▶ [Your instructions]: Would you write out all of the data exactly as it appears below?
■ ■ ■ ■
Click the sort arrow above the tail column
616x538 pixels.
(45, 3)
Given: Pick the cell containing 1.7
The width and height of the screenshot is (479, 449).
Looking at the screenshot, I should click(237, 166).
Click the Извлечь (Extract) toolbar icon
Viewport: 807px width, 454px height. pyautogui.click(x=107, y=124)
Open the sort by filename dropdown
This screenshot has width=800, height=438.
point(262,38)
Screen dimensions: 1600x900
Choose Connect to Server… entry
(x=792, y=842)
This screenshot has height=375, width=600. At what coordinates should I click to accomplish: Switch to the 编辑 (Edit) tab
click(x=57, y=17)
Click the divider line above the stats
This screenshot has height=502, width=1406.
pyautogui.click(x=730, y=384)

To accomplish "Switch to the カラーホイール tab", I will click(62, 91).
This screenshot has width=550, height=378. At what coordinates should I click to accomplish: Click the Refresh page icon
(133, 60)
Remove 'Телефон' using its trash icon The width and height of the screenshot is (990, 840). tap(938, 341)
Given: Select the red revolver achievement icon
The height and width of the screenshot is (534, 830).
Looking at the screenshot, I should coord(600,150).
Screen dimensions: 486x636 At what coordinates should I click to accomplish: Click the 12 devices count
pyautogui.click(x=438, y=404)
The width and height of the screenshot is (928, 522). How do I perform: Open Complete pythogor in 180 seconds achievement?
■ ■ ■ ■
▶ [Exercise solution]:
Click the sort arrow above the tail column
616x538 pixels.
(45, 3)
Given: Pick the cell containing 1.7
The width and height of the screenshot is (479, 449).
Looking at the screenshot, I should click(237, 166).
Click the Извлечь (Extract) toolbar icon
Viewport: 807px width, 454px height. pyautogui.click(x=107, y=124)
Open the sort by filename dropdown
This screenshot has width=800, height=438.
point(262,38)
Screen dimensions: 1600x900
Choose Connect to Server… entry
(x=792, y=842)
This screenshot has height=375, width=600. At what coordinates should I click to accomplish: Switch to the 编辑 (Edit) tab
click(x=57, y=17)
Click the divider line above the stats
This screenshot has height=502, width=1406.
pyautogui.click(x=730, y=384)

To accomplish "Switch to the カラーホイール tab", I will click(62, 91).
This screenshot has width=550, height=378. At what coordinates should I click to accomplish: Click the Refresh page icon
(133, 60)
Remove 'Телефон' using its trash icon The width and height of the screenshot is (990, 840). tap(938, 341)
Given: Select the red revolver achievement icon
The height and width of the screenshot is (534, 830).
Looking at the screenshot, I should coord(600,150).
Screen dimensions: 486x636 At what coordinates should I click to accomplish: Click the 12 devices count
pyautogui.click(x=438, y=404)
The width and height of the screenshot is (928, 522). How do I perform: Open Complete pythogor in 180 seconds achievement?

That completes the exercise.